The Washington Post acknowledged a disjointedness in ideology between visiting Standing Rock protestors and local tribe leaders, noting that "Standing Rock tribe leadership has asked protesters to leave by February 19, but many are determined to stay, convinced that the Trump administration will give the project the green light soon." On Jan. 21, the Standing Rock Sioux tribe's Facebook page articulated that, "moving forward, our ultimate objective is best served by our elected officials, navigating strategically through the administrative and legal processes."

Whereas widespread protests had a definite impact, the pressure put on local lands has been intense. "It is imperative we clean the camps and restore them to their original state," prior to spring, which will bring flooding throughout, the Facebook post shared. On Tuesday afternoon, another update responded to Trump's memorandum, reaffirming: "Nothing will deter us from our fight for clean water. We will be taking legal action, and will take this fight head on."

◆ DATA BLOCK

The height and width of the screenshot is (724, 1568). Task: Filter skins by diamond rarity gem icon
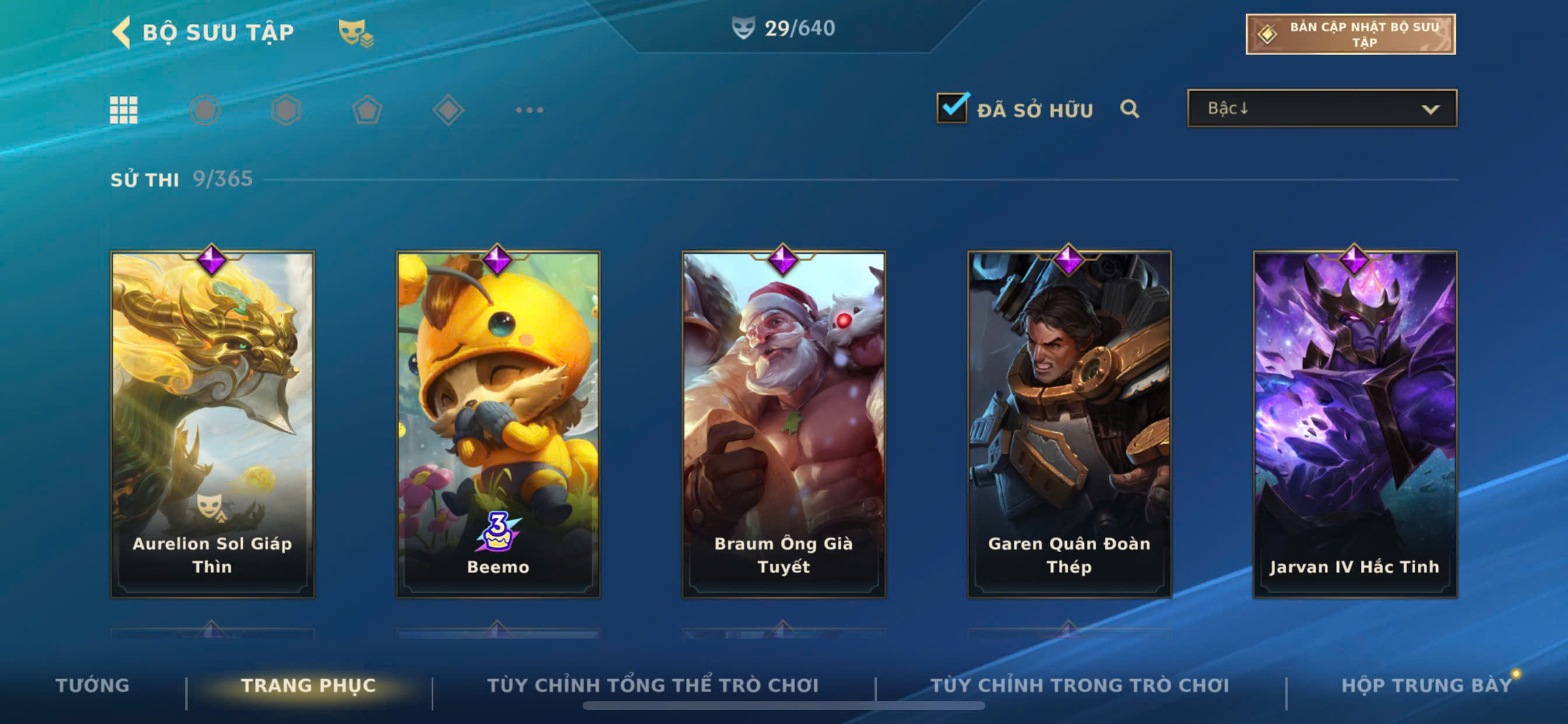[x=448, y=110]
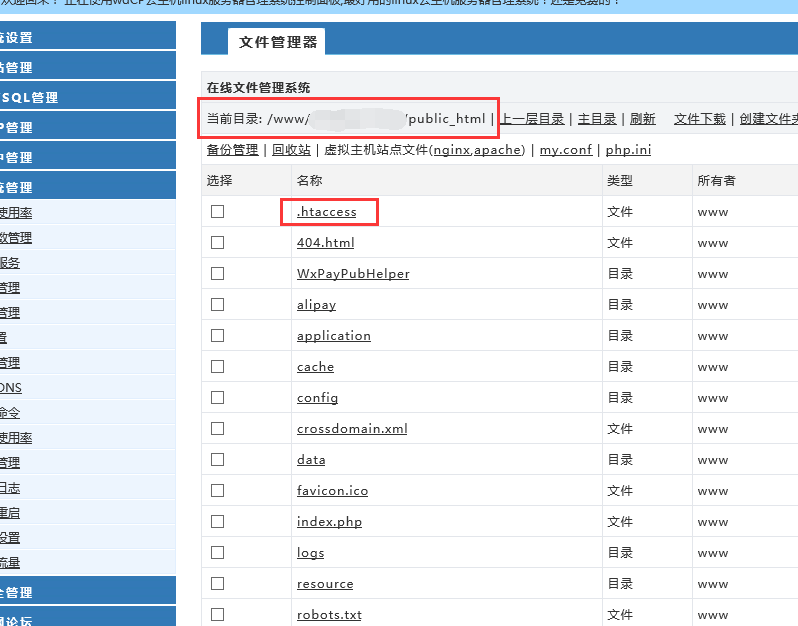Open the php.ini config link

click(628, 150)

◆ THE REQUEST
Answer each question using the text about the Standing Rock protests.
(a) By what date did the Standing Rock tribe leadership ask protesters to leave?
(b) On what date did the tribe's Facebook page say its ultimate objective is best served by its elected officials?
(c) According to the Facebook post, what will spring bring?

◆ COMPLETED EXERCISE
(a) February 19
(b) Jan. 21
(c) Flooding throughout